Nous venons à peine de célébrer la solennité de KIPPOUR, point culminant de l’année religieuse. Durant cette longue journée consacrée au repentir et au jeûne, nous avons demandé à D.ieu et aux hommes de nous accorder leur pardon, après que nous ayons au préalable procédé à un sérieux examen de conscience. Aussi, le texte de notre Sidra n’en prend-il que plus d’importance. En effet, aucun autre passage de la Torah n’est aussi riche en visions claires de l’avenir, aucun autre n’atteint la grandeur se dégageant du dernier discours de MOISE. Il ne s’adresse pas seulement à ISRAEL. Bien plus, il prend à témoin toute la nature, à commencer par les cieux et la terre. Ce genre de témoignage ne manque pas de nous surprendre. Divers commentateurs ont tenu à s’en faire l’écho.
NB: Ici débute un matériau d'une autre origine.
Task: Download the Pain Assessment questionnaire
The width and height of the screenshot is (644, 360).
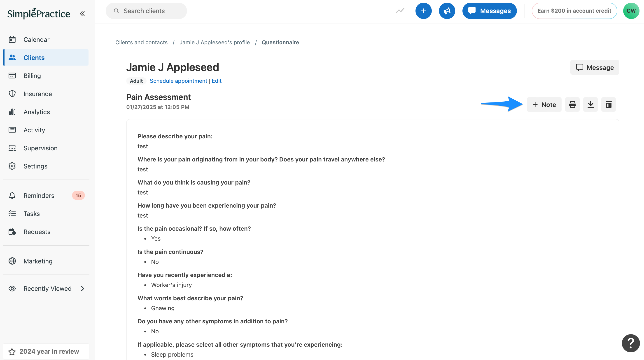Action: (590, 104)
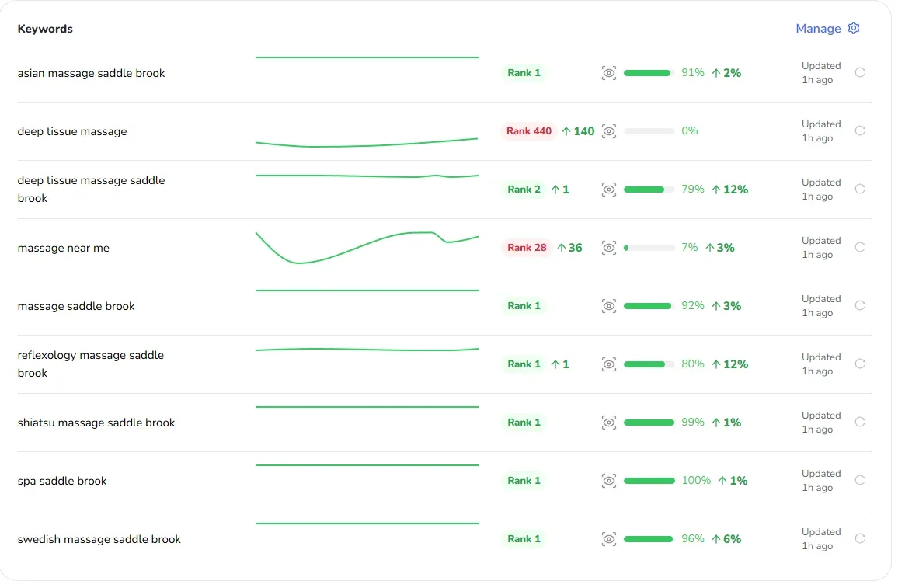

RACHI, pour sa part, fait dire à MOISE que, seuls les éléments de la nature tels que le ciel et la terre, pourraient témoigner de la fidélité ou non d’ISRAEL, au cas où celui-ci nierait avoir reçu la Torah lui indiquant la nature des devoirs qui lui incombent. En effet, la terre et le ciel étant par définition destinés à exister éternellement, constitueraient par conséquent des témoins ne disparaissant jamais. Certes, le rôle de ces témoins comme en général celui de tous les témoins, consiste à la fois à témoigner et à rester passifs. Ce rôle est pourtant redoutable, car du fait même de leur présence permanente dans la nature, ils peuvent sans cesse proclamer la souveraineté de D.ieu. Si ISRAEL, en cas de désobéissance aux lois divines, refuse de reconnaître ses fautes, les éléments de la nature viennent alors le rappeler à l’ordre pour sa conduite insensée.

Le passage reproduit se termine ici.